気付いたように言ったのを、タンゴは全力で否定する。
それを見て確信づいたように笑うラナ。
クサリとラナがこちらに来て猫はふと、あることを思い出す。

「そういや、今さっきスピネル『目的が一緒』っつったよな?それってどういう……」
「例の、『あの子』の事だ」

猫の横でクサリが静かに呟く。
すると「そうだよ」とスピネルが続ける。

「クサリから聞いたけど、あなた夢を見たんだよね?『あの子』を探せって」
「うん…そうや」
「同じものをラルフが見たんだ。

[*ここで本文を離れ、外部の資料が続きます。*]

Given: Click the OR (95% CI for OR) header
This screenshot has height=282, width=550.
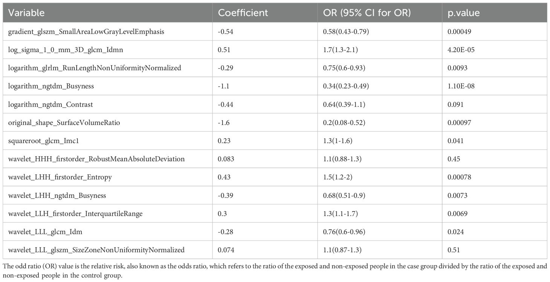Looking at the screenshot, I should (367, 13).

しかもあなたのよりももっと詳しいヤツを」

スピネルは猫から視線を外し、ちらとラルフに向ける。
遠くを伺っている彼の行動は、よくよく見ると誰かを探しているようにも見える。

「詳しくって、例えばどんな事です?」
「あーそれはねぇ!」

タンゴが尋ねたのを耳にし、ラナが元気よく口を開く。

「どんな人が来るかって事ー……だったよね!?」
「うん、そうそう♪」
「ちょ、ちょっと待って?」

満足げに頷いていたスピネルに、猫が疑問を投げた。
「今、人って……?」

恐る恐る、とでも言いたげに呟く。
何故恐る恐るかは分からなかったが、クサリが一言、

「人間らしい…といっても、お前みたいに姿が変わっているらしいがな」
「そんなん……姿が変わってたら分からんのやないん…?」
「それなら大丈夫だそうだ……変化した姿もラルフが夢見たそうだからな」

クサリは明確に、淡々と告げた。
彼女はラルフとスピネルに色々と聞いたのだろう。だからこんなにも頼りがいがあるのだ。


「でも……」

そこでタンゴが不思議気にポツリと、
「なんでラルフさんのほうがそんなにもよく分かっているんですかね?猫さんだって同じ夢を見たはずなのに」
「あーそういえばそうだよね!!ひょっとしてニャンコは忘れたりしたんじゃ?」
「そんなことは無いって!確かに確り覚えとるし!」

「多分、あれじゃないのかな?」

3人が言い合っているのを見て、スピネルは自信無さ気に言う。

「姉弟って凄く絆が強いって言うよね?だからラルフには猫よりも強く夢に現れたのかもしれないと思うんだ」
「……?きょうだい?」
「あ、言い忘れてたね!その子の種族はジュゴンらしいよ?ラルフが言ってたとおりならね!」

猫が尋ねたのを聞き逃したのだろうか、彼女は質問と違うことを呟く。
そのため猫は再び聞かなければならない。

「いま姉弟って言うたよな……?それって?」
「そのままの意味だ」

クサリがやはり淡々と告げる。そして続けてポツリと、


「ラルフは元々人間。そして『あの子』って言うのはラルフの生き別れの姉のことなんだ…」


スピネルが小さく、まるでラルフに聞き取られでもしないように呟いた。